Luis Enrique Pérez

Votar es un derecho. Abstenerse de votar es, entonces, abstenerse de ejercer un derecho. Pretender que todos los ciudadanos empadronados voten es tan absurdo como pretender que todos los ciudadanos tengan casa, porque tener casa es un derecho. También podemos afirmar que, en general, quien posee un derecho puede abstenerse de ejercerlo, y que, en particular, quien posee el derecho a votar puede abstenerse de votar. Un derecho cuyo ejercicio fuera obligatorio, no sería derecho.

En nuestro país, en un proceso electoral votan los ciudadanos empadronados que, por cualquier motivo, creen que deben ejercer el derecho de votar. No votan los ciudadanos que, también por cualquier motivo, no creen que deben ejercer ese derecho. Y hasta puede suceder que, por cualquier motivo, no voten los ciudadanos que creen que deben ejercer ese mismo derecho; o que voten aquellos que, también por cualquier motivo, creen que no deben ejercerlo. La cuestión estrictamente esencial es que el acto de votar es tan lícito como el acto de no votar. Por supuesto, precisamente porque el derecho a votar no es obligación de votar, quien no ejerce ese derecho no incumple una obligación exigible civil o penalmente. Ni aun empadronarse es una obligación. Empadronarse es condición necesaria para ejercer el derecho a votar; pero empadronarse no obliga a ejercer ese derecho.
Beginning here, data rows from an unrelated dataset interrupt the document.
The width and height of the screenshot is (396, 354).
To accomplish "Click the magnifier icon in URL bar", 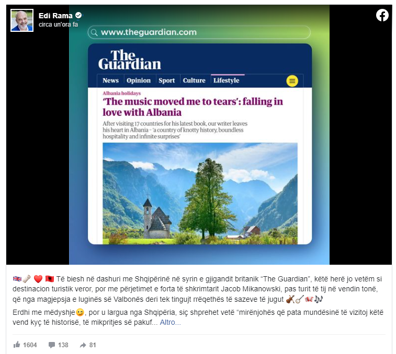I will (x=94, y=32).
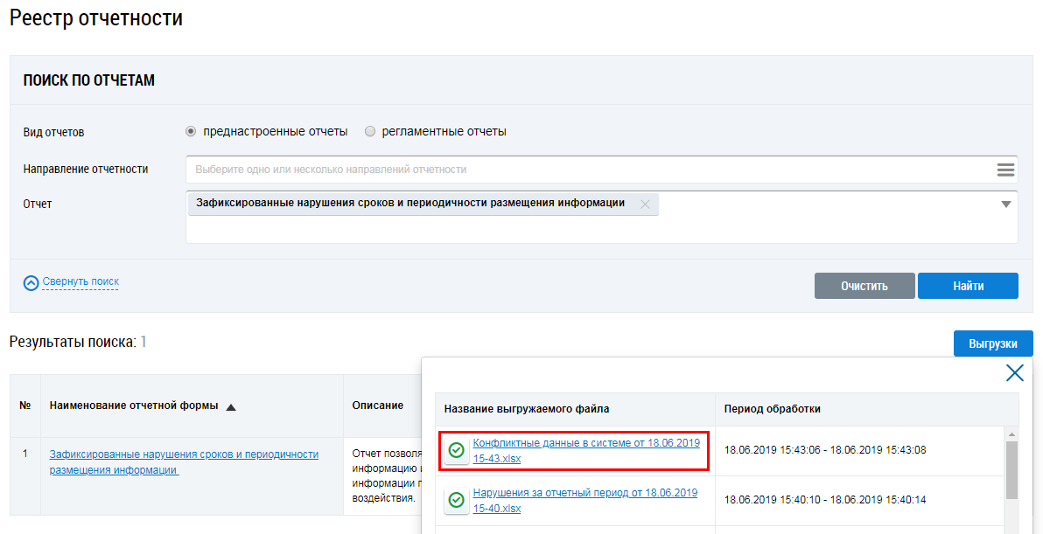The width and height of the screenshot is (1043, 534).
Task: Click the collapse search chevron circle icon
Action: tap(32, 282)
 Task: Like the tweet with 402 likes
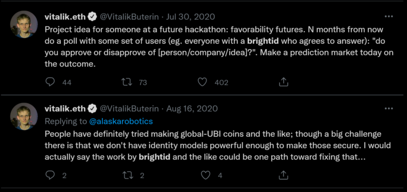(x=202, y=82)
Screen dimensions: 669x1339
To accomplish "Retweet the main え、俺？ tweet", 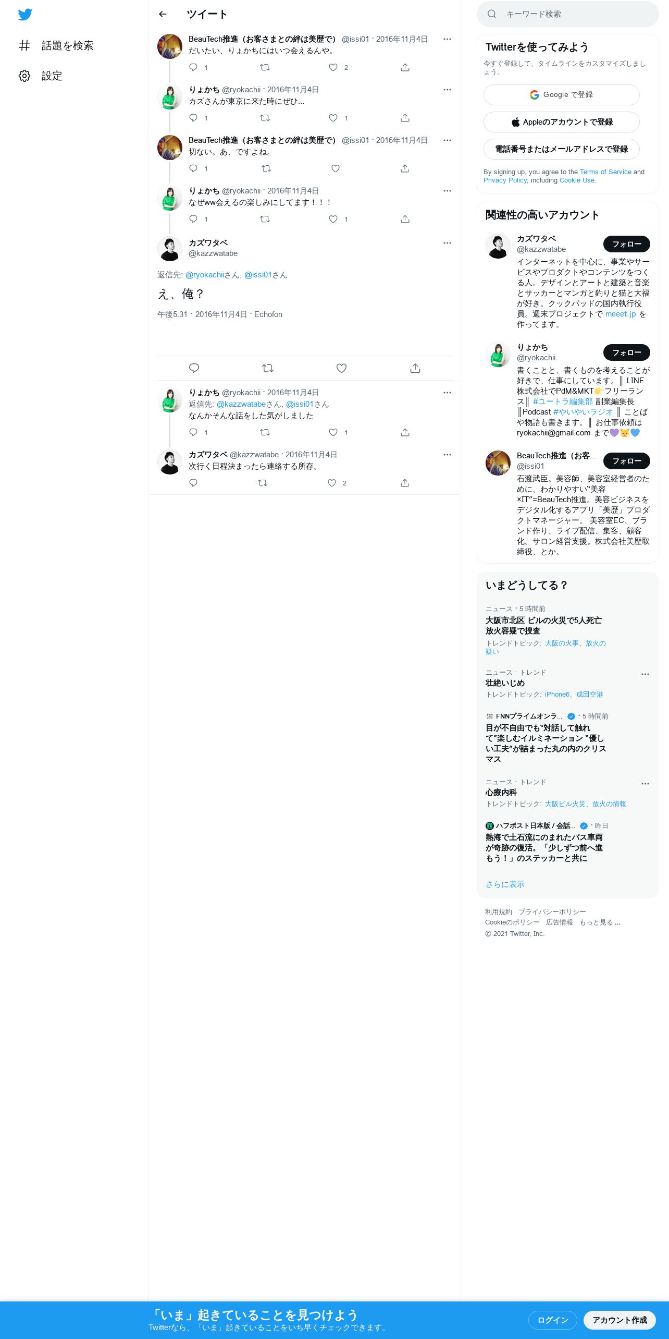I will pyautogui.click(x=268, y=368).
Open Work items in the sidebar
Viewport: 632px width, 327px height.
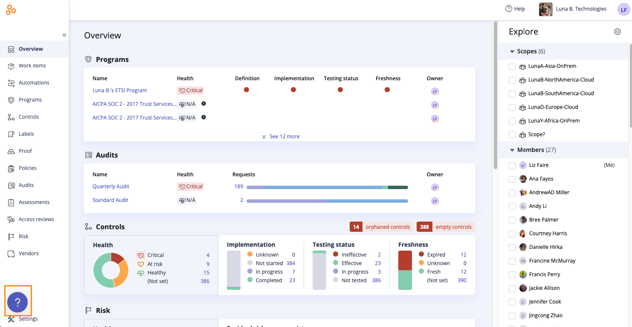click(32, 66)
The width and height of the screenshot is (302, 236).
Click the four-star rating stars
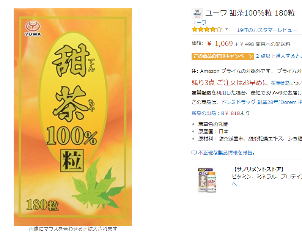(x=207, y=29)
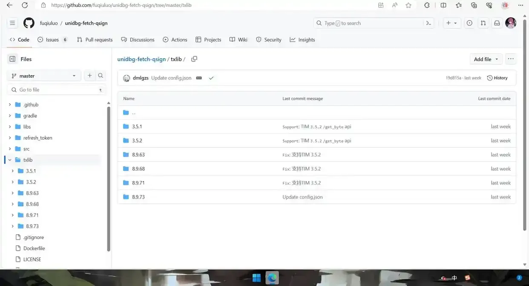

Una mayor o una menor abstención de voto no necesariamente altera las proporciones de voto adjudicadas a un candidato. Por ejemplo, un candidato presidencial que obtiene 30% de votos en el caso de que vote 40% de ciudadanos empadronados, muy probablemente puede obtener el mismo porcentaje si vota 99% de ellos. Es decir, aunque haya una diferencia de cifra absoluta de votantes (o cifra no comparada con otra cifra para calcular una proporción), no tiene que haber diferencia de cifra relativa (o cifra comparada con otra para calcular una proporción, como la porcentual).

Es importante, no la abstención o no abstención de voto, sino la proporción de votos que obtiene un candidato con respecto a la proporción que obtiene el candidato competidor; y gana finalmente una elección el candidato que obtiene una mayor proporción. Empero, entonces el número absoluto de votos no es importante. Por ejemplo, en nuestro país, en una segunda elección presidencial, el candidato que obtiene una mayor proporción de votos es el ganador aunque hayan votado cien, o mil, o cien mil o veinte millones de ciudadanos.

Los ciudadanos que anulan el voto realmente no votan, es decir, no eligen candidato, sino que renuncian a elegir. Es una renuncia lícita. La Ley Electoral y de Partidos Políticos no le confiere alguna validez al llamado “voto nulo”, aunque la proporción de este voto fuera mayor que la del voto de quienes eligen. Quiero decir que la ley excluye la posibilidad de que el voto nulo pueda ser ganador, unido o no unido con al voto “en blanco”, que es emitido por ciudadanos que, estrictamente, también renuncian a elegir. No una reforma sino una completa sustitución de la citada ley tendría que conferirle, de alguna manera, valor al voto nulo o al voto en blanco, por lo menos si la proporción de ese voto es mayor que la proporción del voto de quienes eligen.

Actualmente la elección, por ejemplo, de un candidato presidencial en un segundo proceso electoral, es legítima legalmente, no por el número de ciudadanos que realmente eligen, es decir, que no anulan el voto ni votan en blanco. Es legítima porque legalmente el candidato que obtiene una proporción de votos mayor que la proporción que obtiene su competidor, es el candidato triunfador, aunque solo voten cien o mil ciudadanos.

Post scriptum. La Ley Electoral y de Partidos Políticos tendría que ser aniquilada y sustituida para que la adjudicación democrática de funciones públicas sea más legítima. Por ejemplo, no debería ser privilegio de un partido político proponer un candidato a la Presidencia de la República.